Posted by:
CKing
at Fri Jul 18 10:42:59 2008 [ Report Abuse ] [ Email Message ] [ Show All Posts by CKing ]
>>About agalma, there is a significant size difference between the Juarez population and the San Pedro Martir population. The latter is much smaller in average. I recently read that the two probably will be divided taxonomically pretty soon since DNA testing shows that they are really not that alike. Brian Hubbs states that DNA results indicate that the San Pedro Martir kind might even get to be a separate species.>>
What the mitochondrial DNA really shows is that the Baja California populations are reproductively isolated from one another for long periods of time, despite their close proximity to one another. There are people who believe that if two populations are geographically isolated from one another then they are different species. Others, with a more traditional view of what a species is, would not share the same opinion.
The mtDNA data also shows that L. z. pulchra and L. z. parvirubra are only recently (geologically speaking) derived from L. z. agalma. On the basis of geographic distribution, one would expect L. z. parvirubra and L. z. puchra to be derived from L. z. multifasciata (or vice versa) and one would expect L. z. agalma to be derived from L. z. pulchra. Instead the mtDNA shows that L. z. agalma share a distant relationship with L. z. multifasciata, and that these two subspecies split from one another early in the evolutionary history of the species. Both multifasciata and agalma share the red snout, which is probably the ancestral condition in this species, meaning that the black snouted populations are derived, and indeed that is what the mtDNA data shows.

DATASET EXCERPTS:
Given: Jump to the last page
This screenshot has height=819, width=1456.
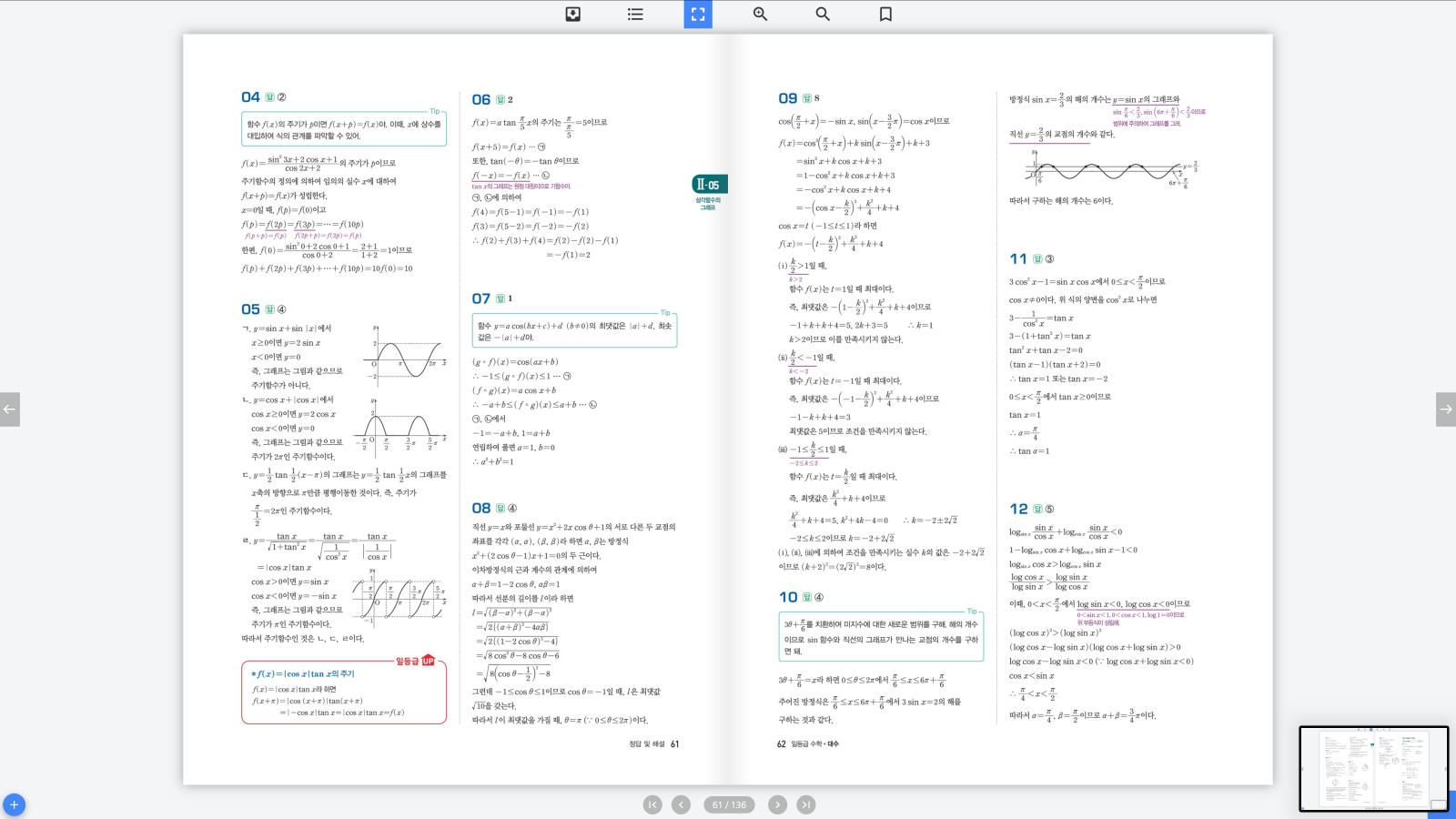Looking at the screenshot, I should point(806,804).
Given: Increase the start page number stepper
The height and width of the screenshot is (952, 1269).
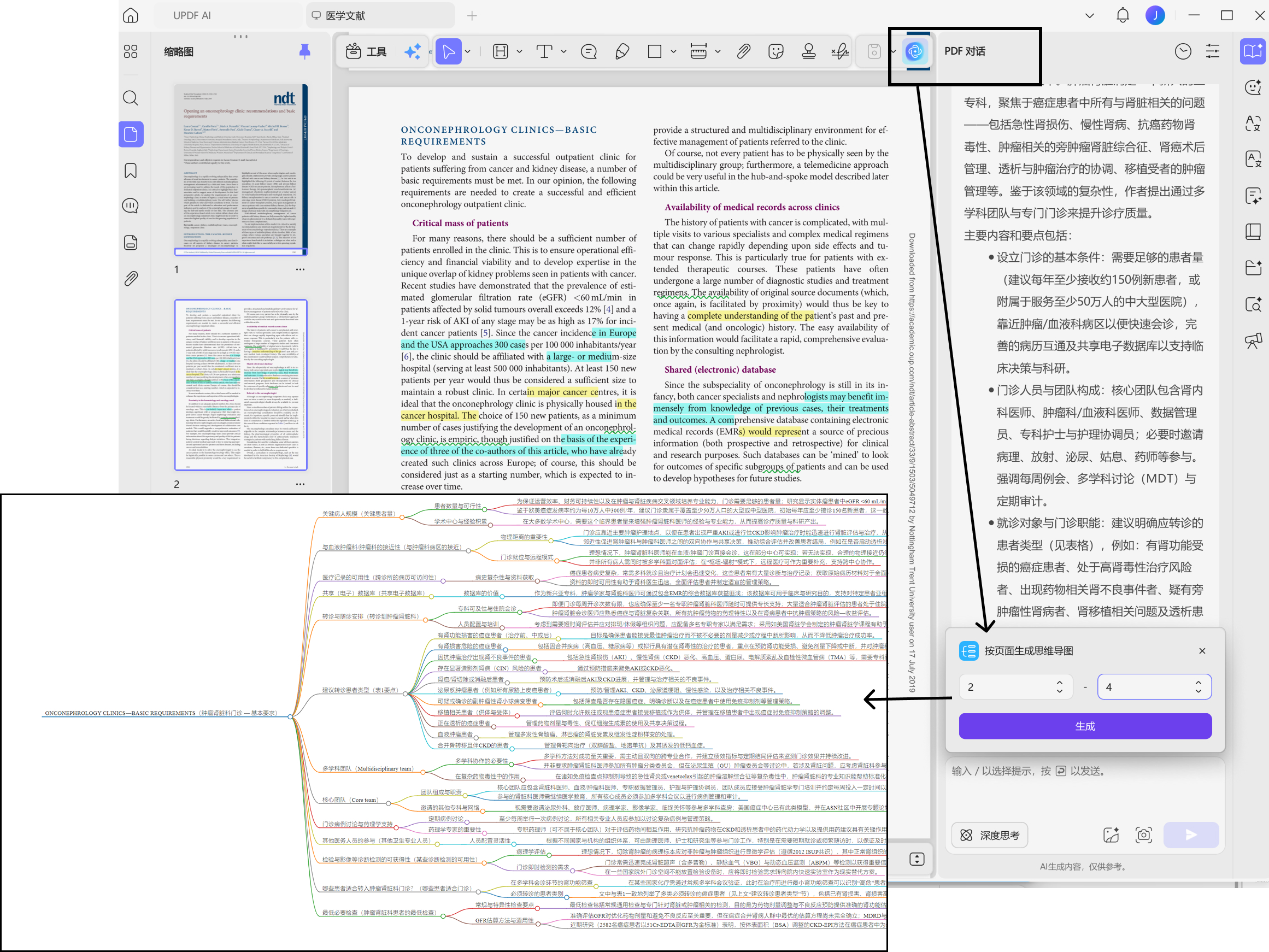Looking at the screenshot, I should [x=1060, y=682].

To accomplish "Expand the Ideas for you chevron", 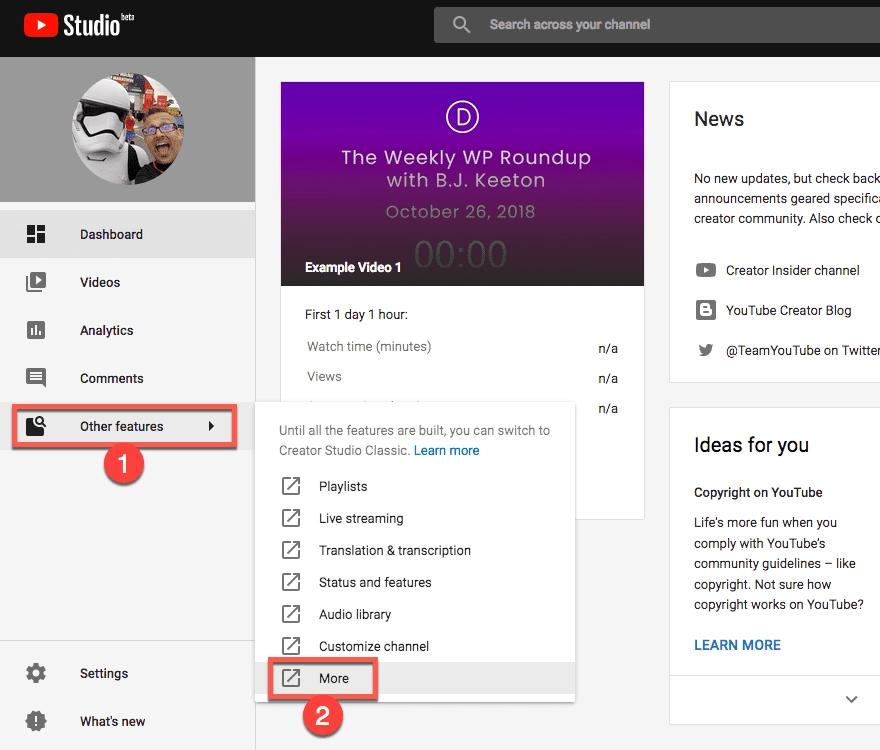I will coord(851,700).
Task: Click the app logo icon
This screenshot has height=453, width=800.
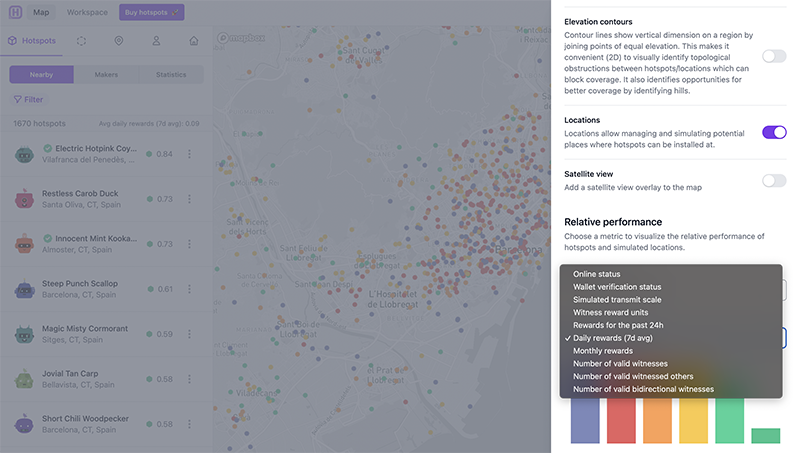Action: tap(14, 13)
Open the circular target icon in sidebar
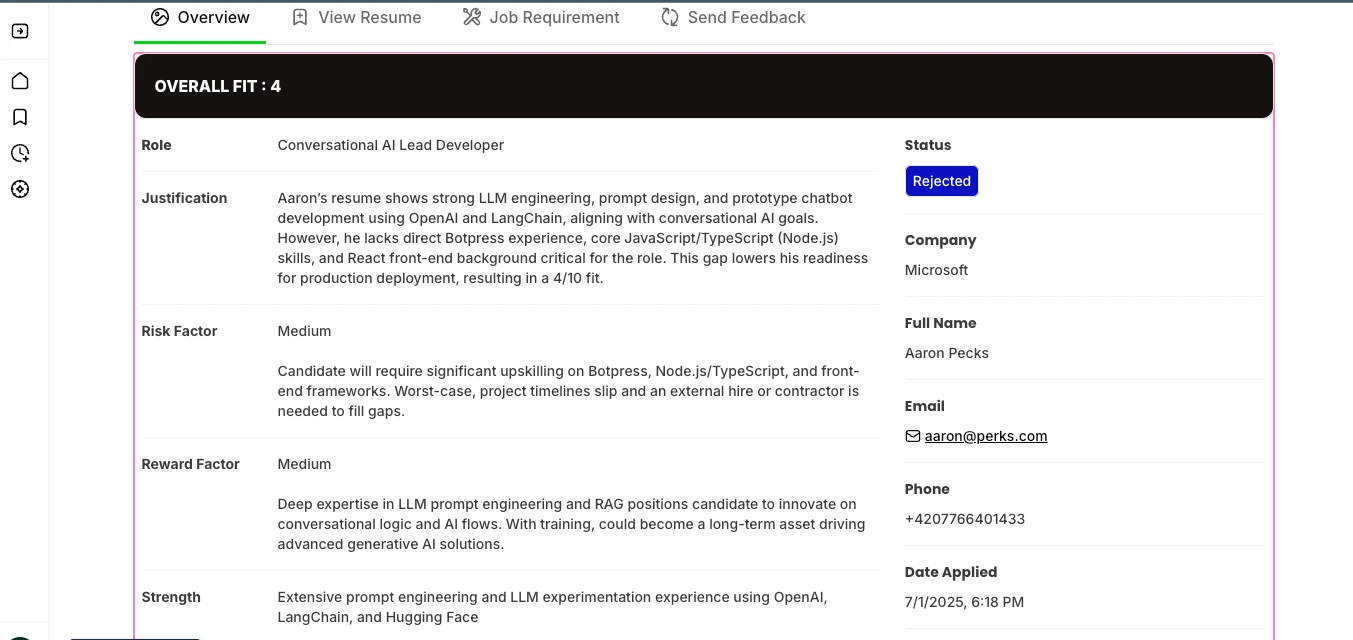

ACTIVITY: Please revise the forum post about snake subspecies: begin at the words "The mtDNA data also" and stop after "mtDNA data shows.", writing "mitochondrial DNA" in place of each "mtDNA".

SOLUTION BELOW:
The mitochondrial DNA data also shows that L. z. pulchra and L. z. parvirubra are only recently (geologically speaking) derived from L. z. agalma. On the basis of geographic distribution, one would expect L. z. parvirubra and L. z. puchra to be derived from L. z. multifasciata (or vice versa) and one would expect L. z. agalma to be derived from L. z. pulchra. Instead the mitochondrial DNA shows that L. z. agalma share a distant relationship with L. z. multifasciata, and that these two subspecies split from one another early in the evolutionary history of the species. Both multifasciata and agalma share the red snout, which is probably the ancestral condition in this species, meaning that the black snouted populations are derived, and indeed that is what the mitochondrial DNA data shows.